Very very true! Which is why I chose a serving job, which relies very heavily on social interaction. It has actually really helped me through my social anxiety by forcing me to talk to people and learn to get better at it. It just threw me off since I hate running into people who knew me from before. But I think I'll be fine. :) Thank you for your advice! It's helpful to hear from people with social anxiety too ^_^
 
I found after high school that everybody kinda evened out. the people that were good students but maybe shy or deemed nerdy all became more comfortable socially, the people who seemed very social but maybe dumb or shallow all seemed to have matured. i'm sure everybody from all circles had some social anxiety, and had rumors about themselves out there that they didnt like. as others have said, i wouldnt worry about it at all.
 
Sorry I'm getting in here late. I'm sure you've already done your training with her. How did it go by the way? I wanted to share my story too although mine was when I was in school.

I was in a similar boat to you. I was bullied a lot in grade school and middle school by the "popular" kids (although they stopped in high school because they couldn't get a rise out of me). There was one girl in the popular group that never directly picked on me. One day in freshman year of high school, I was in the nurse's office and that girl happened to be there too. Since it was just the two of us she started up a conversation with me. She apologized for the things her friends had done, because while she was in their group, she thought I was nice and didn't like the way her friends treated people sometimes.

That might be the case with this girl, too. I hope everything went well on your training with her! I hope you don't fret too much. You're all professional adults now so I hope, even if she did have a negative attitude toward you in high school, that she has gotten over it and won't spread rumors.
 
Sorry I'm getting in here late. I'm sure you've already done your training with her. How did it go by the way? I wanted to share my story too although mine was when I was in school.

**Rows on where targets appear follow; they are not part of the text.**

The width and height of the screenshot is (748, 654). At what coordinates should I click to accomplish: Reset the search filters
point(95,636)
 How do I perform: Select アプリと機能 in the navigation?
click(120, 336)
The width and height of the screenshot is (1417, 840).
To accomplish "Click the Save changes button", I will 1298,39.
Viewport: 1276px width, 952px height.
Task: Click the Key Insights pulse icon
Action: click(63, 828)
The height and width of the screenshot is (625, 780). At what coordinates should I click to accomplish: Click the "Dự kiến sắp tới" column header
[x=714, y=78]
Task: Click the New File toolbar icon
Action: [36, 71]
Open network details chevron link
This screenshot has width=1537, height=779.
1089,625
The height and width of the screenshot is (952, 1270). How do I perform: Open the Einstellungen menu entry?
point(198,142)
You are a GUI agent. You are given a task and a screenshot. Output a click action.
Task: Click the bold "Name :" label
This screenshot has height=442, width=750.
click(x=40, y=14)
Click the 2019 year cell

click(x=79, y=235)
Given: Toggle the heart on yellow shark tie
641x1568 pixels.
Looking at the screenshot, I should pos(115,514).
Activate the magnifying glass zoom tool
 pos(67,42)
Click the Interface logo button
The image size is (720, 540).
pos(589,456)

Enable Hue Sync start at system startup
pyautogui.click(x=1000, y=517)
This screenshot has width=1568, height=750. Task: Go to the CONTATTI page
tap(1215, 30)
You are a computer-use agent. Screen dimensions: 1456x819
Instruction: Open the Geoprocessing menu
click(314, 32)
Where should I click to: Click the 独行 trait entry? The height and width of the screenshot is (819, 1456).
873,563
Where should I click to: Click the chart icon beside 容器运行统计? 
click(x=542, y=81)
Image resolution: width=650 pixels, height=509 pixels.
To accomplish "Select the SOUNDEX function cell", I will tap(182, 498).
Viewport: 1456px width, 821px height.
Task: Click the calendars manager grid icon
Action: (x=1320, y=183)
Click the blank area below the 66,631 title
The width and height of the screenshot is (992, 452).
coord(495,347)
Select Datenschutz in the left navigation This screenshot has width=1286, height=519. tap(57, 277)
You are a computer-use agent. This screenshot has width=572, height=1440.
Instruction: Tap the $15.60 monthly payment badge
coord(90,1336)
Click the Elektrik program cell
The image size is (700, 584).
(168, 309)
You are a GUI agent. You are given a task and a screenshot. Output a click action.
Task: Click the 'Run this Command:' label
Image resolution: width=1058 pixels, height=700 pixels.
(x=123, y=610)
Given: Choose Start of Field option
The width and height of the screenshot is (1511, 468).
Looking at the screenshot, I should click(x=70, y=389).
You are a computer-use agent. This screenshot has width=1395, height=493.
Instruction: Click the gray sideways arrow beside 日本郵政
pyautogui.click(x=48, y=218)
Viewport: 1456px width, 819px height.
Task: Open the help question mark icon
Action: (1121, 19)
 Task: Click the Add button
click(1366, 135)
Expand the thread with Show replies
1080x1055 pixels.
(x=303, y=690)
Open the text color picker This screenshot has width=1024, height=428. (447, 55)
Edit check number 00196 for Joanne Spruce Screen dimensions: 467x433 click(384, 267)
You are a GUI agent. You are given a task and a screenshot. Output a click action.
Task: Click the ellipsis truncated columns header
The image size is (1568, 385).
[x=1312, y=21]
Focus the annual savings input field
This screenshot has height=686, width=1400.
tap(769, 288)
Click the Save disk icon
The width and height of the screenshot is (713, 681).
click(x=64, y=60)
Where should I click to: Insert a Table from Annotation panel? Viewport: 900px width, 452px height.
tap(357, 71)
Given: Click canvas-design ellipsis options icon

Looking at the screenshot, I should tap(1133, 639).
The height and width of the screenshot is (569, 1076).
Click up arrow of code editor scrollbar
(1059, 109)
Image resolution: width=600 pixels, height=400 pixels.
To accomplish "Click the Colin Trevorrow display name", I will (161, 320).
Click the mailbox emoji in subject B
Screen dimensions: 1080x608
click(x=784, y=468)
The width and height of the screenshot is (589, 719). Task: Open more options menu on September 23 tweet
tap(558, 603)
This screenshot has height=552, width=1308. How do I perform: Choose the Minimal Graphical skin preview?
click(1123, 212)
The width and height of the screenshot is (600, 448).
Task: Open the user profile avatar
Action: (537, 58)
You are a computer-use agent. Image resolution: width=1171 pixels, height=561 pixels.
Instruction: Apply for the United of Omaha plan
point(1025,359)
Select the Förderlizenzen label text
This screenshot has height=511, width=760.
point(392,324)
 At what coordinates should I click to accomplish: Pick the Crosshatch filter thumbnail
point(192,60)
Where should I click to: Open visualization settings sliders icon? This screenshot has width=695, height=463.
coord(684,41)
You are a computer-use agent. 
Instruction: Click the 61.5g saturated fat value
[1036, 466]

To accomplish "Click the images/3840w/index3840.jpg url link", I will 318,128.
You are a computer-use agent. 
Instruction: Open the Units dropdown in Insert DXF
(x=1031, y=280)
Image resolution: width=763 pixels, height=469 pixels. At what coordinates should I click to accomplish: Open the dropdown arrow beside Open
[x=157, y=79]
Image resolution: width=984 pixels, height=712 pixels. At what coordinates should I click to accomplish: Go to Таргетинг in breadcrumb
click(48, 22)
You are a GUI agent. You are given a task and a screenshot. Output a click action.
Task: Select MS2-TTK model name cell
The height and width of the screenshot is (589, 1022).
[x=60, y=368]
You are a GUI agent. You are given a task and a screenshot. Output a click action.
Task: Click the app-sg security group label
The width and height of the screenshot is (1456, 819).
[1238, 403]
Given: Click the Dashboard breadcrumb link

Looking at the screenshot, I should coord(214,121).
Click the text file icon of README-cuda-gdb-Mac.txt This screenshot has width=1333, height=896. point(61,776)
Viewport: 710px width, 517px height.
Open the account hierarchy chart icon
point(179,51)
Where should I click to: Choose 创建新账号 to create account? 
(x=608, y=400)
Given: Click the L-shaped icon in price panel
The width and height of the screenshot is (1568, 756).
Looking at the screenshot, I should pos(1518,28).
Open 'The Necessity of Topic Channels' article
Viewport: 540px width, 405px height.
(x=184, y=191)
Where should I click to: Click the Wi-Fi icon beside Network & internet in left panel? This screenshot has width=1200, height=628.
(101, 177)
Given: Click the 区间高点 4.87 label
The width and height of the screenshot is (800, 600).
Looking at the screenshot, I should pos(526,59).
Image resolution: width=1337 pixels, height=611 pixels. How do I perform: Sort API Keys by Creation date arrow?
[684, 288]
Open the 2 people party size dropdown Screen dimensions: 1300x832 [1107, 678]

I was in a similar boat to you. I was bullied a lot in grade school and middle school by the "popular" kids (although they stopped in high school because they couldn't get a rise out of me). There was one girl in the popular group that never directly picked on me. One day in freshman year of high school, I was in the nurse's office and that girl happened to be there too. Since it was just the two of us she started up a conversation with me. She apologized for the things her friends had done, because while she was in their group, she thought I was nice and didn't like the way her friends treated people sometimes.

That might be the case with this girl, too. I hope everything went well on your training with her! I hope you don't fret too much. You're all professional adults now so I hope, even if she did have a negative attitude toward you in high school, that she has gotten over it and won't spread rumors.

Hi! Actually, I didn't end up having to train under her as she was late the first time, and then the second time, we just didn't start at the same time so it made more sense for another person to train me. I'm actually feeling much less apprehensive about the whole situation though ^_^ I'm still nervous, but I'm trying to stay positive!

Thank you so much for your input. You always seem to have something helpful to add to my threads :)
 
Even if she did dislike you, which it doesn't sound like she would let it show if she did since it work, the best way to get back at people who hate you is to live a happy, unbothered life. Definitely be sure to stay confident and keep your head high, even when you are not around her.

I'm sure she probably doesn't have any ill-will towards you now, most likely. A lot of girls who tried to mess with me back in highschool are way better people now and apologize for trying cover their own issues and lack of confidence by taking it out on others.